*** EXCERPTED PASSAGE

NON-PERFORMING ASSETS                                      AT MARCH 31,
- ----------------------------------------------------------------------------
(in thousands of dollars                              2002            2001
- ----------------------------------------------------------------------------
Participation interests in non-accrual loans
   Commercial                                       $126,724        $ 21,469
   Real Estate
      Commercial                                      42,737          28,873
      Residential                                      8,458           7,448
- ----------------------------------------------------------------------------
TOTAL NON-PERFORMING ASSETS                         $177,919        $ 57,790
============================================================================
NON-PERFORMING ASSETS AS A % OF TOTAL
   PARTICIPATION INTERESTS                              3.33%           0.89%

ALLOWANCE FOR LOAN LOSSES AS A % OF NON-
   PERFORMING ASSETS                                   89.93%         169.66%



         Total NPAs were $177.9 million at March 31, 2002, down from $197.6
million at December 31, 2001 but up from $57.8 million at March 31, 2001. As of
the same dates, the underlying non-performing loans represented 3.33%, 3.67%,
and 0.89% of total participation interests. There was a slight improvement in
the level of participation interests in non-performing loans during the recent
three months. HPCI's management believes that NPAs in the near term could be
comparable to the past several quarters, with some improvement beginning in the
latter part of 2002. The increase in NPAs from a year ago was due to the
aforementioned acquisition of participation interests in performing and
non-performing loans in the fourth quarter of 2001. The amount of participation
interests in non-performing Florida-related loans distributed at the end of 2001
approximated $4.6 million.

         Underlying loans past due ninety days or more but continuing to accrue
interest were $28.3 million at March 31, 2002, up 15.5% from $24.5 million at
the end of the immediately preceding quarter.

         Under the participation and subparticipation agreements, HPCI may
direct the Bank to foreclose on mortgaged property or dispose of any underlying
loan that becomes classified, is placed in a non-performing status, or is
renegotiated due to the financial deterioration of the borrower. The Bank has
agreed to institute foreclosure proceedings at the direction of HPCI and may
exercise any power of sale contained in any mortgage or deed of trust, obtain a
deed in lieu of foreclosure, or otherwise acquire title to a property
underlying a mortgage loan by operation of law or otherwise in accordance with
the terms of the participation and subparticipation agreement. Any underlying
loan is sold to the Bank at



                                                                              17


fair market value where the security is either repossessed or goes into
foreclosure proceedings. The Bank then incurs all costs associated with
repossession and foreclosure.

******
*** GIVEN DATA

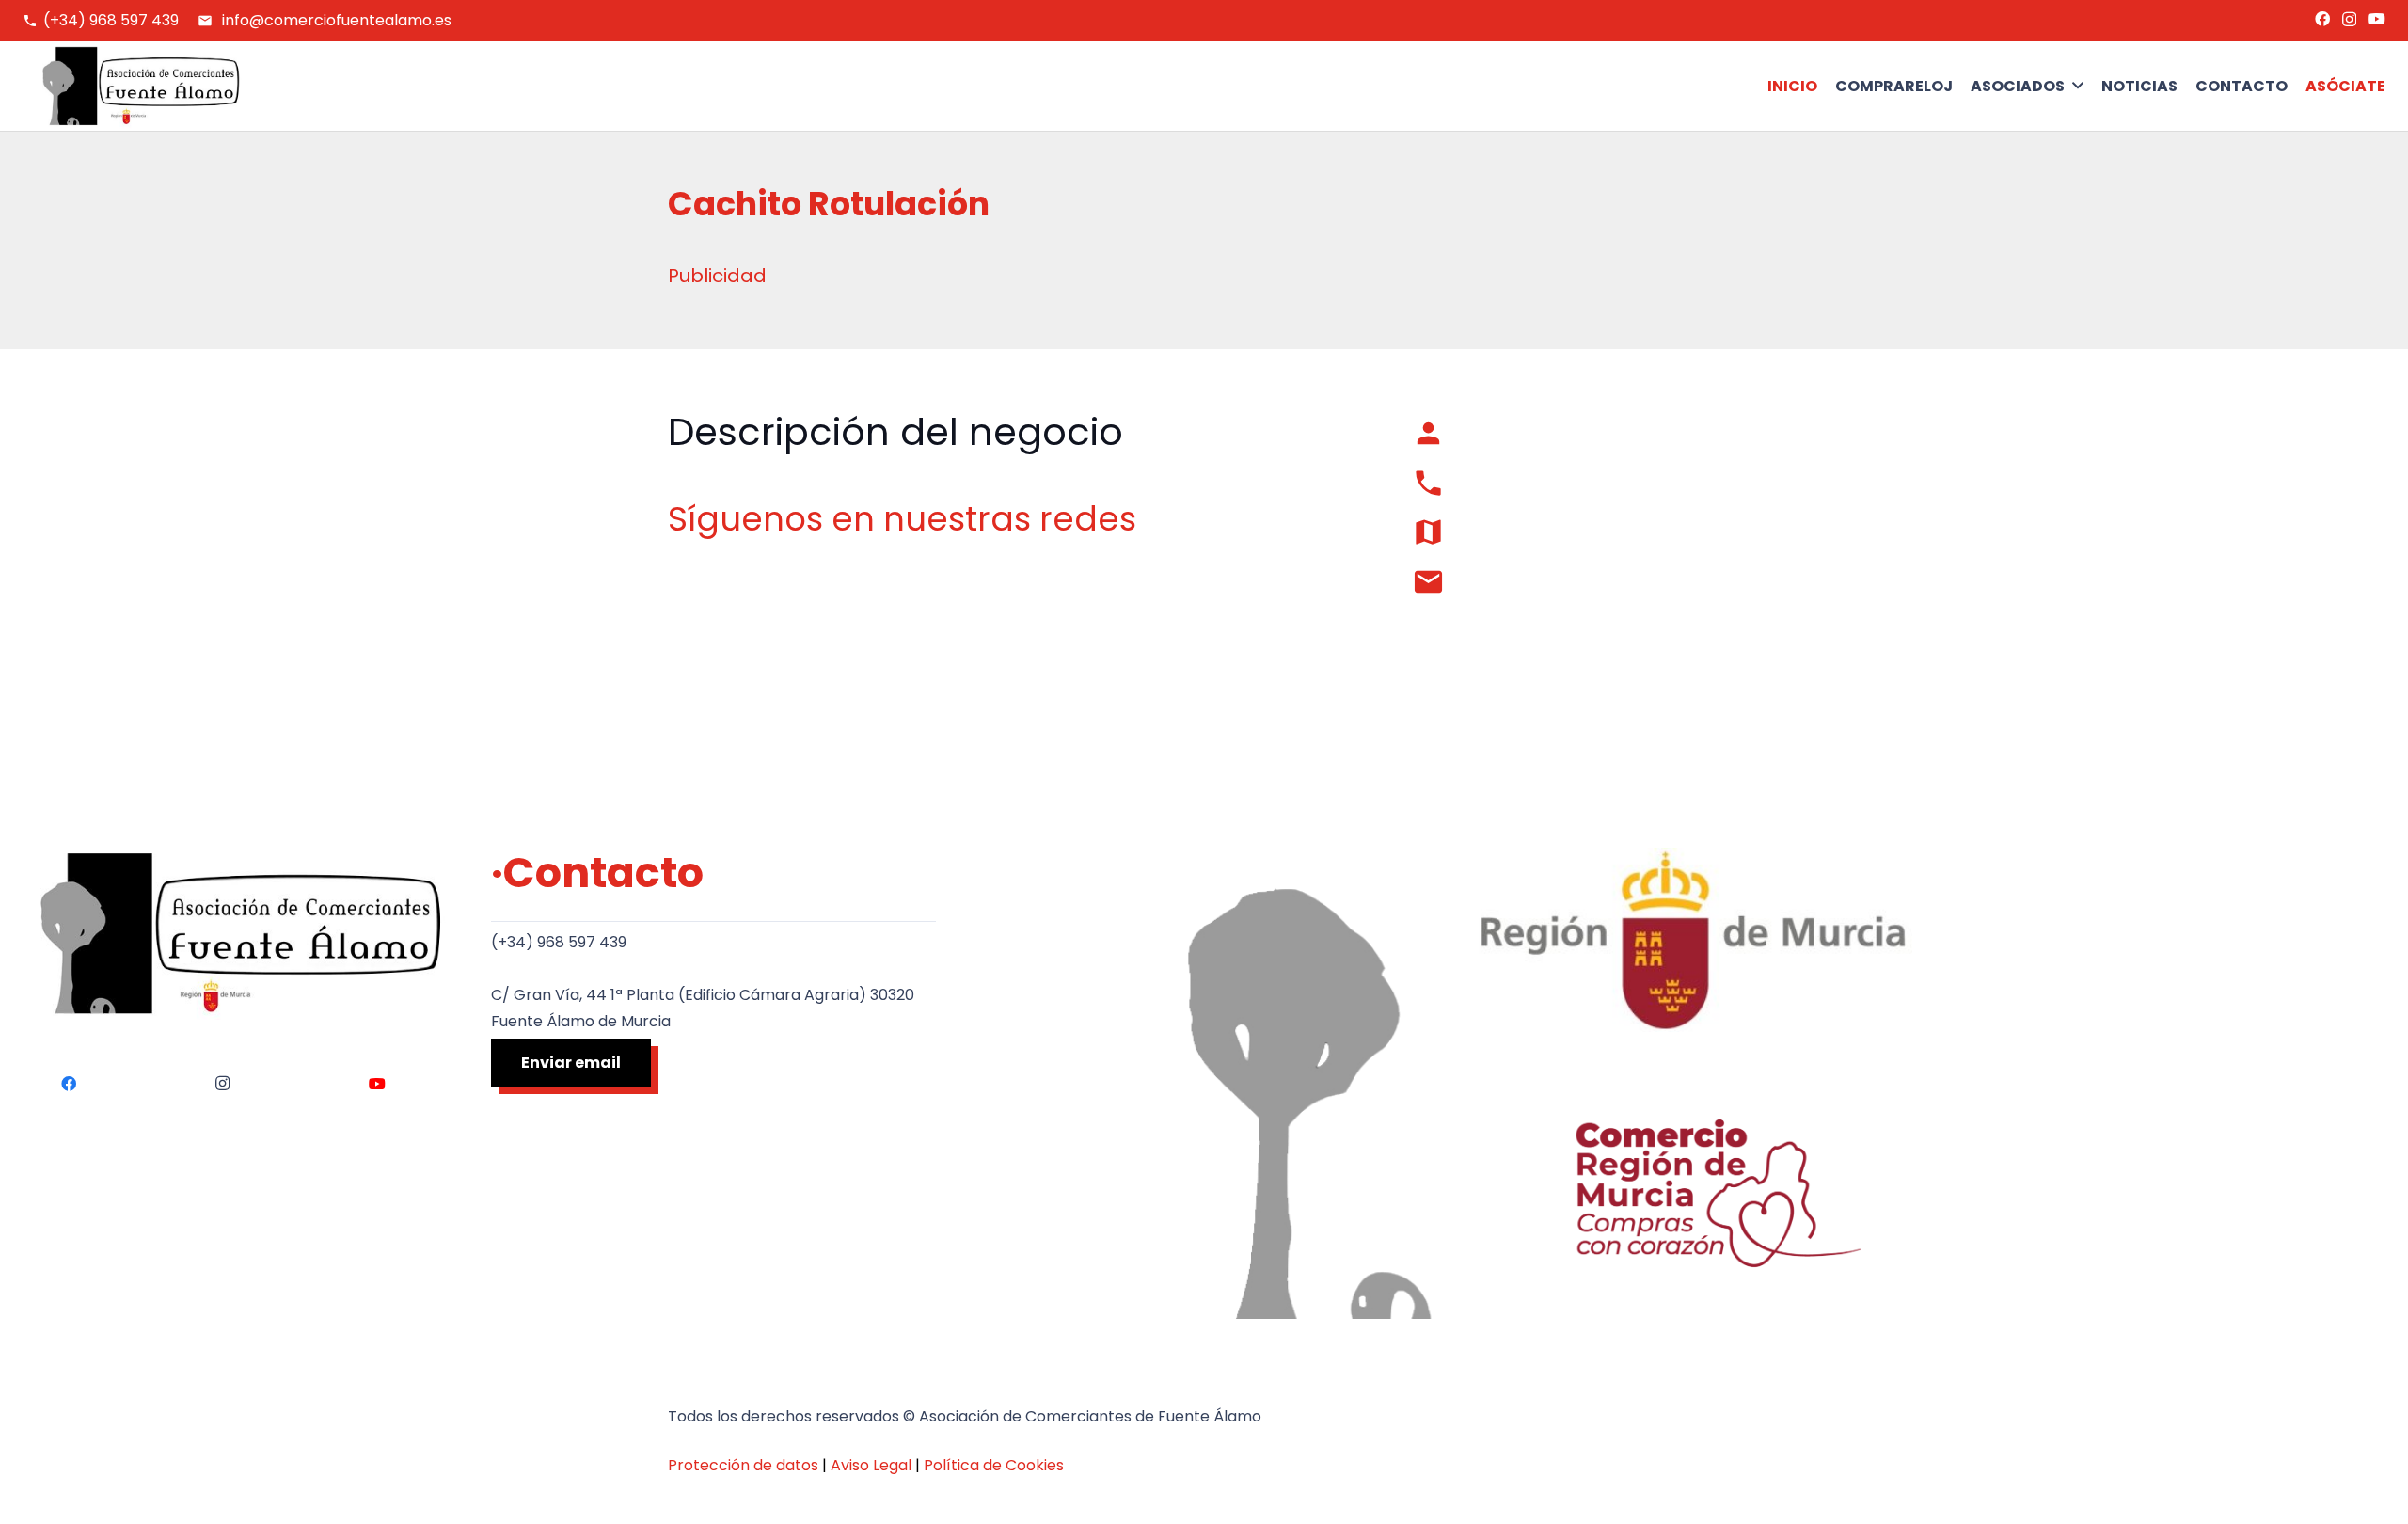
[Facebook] (2322, 18)
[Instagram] (2349, 19)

******

- EXERCISE OBJECTIVE:
In the excerpt on non-performing assets, what amount of underlying loans was past due ninety days or more but still accruing interest at March 31, 2002?

- WORKED SOLUTION:
$28.3 million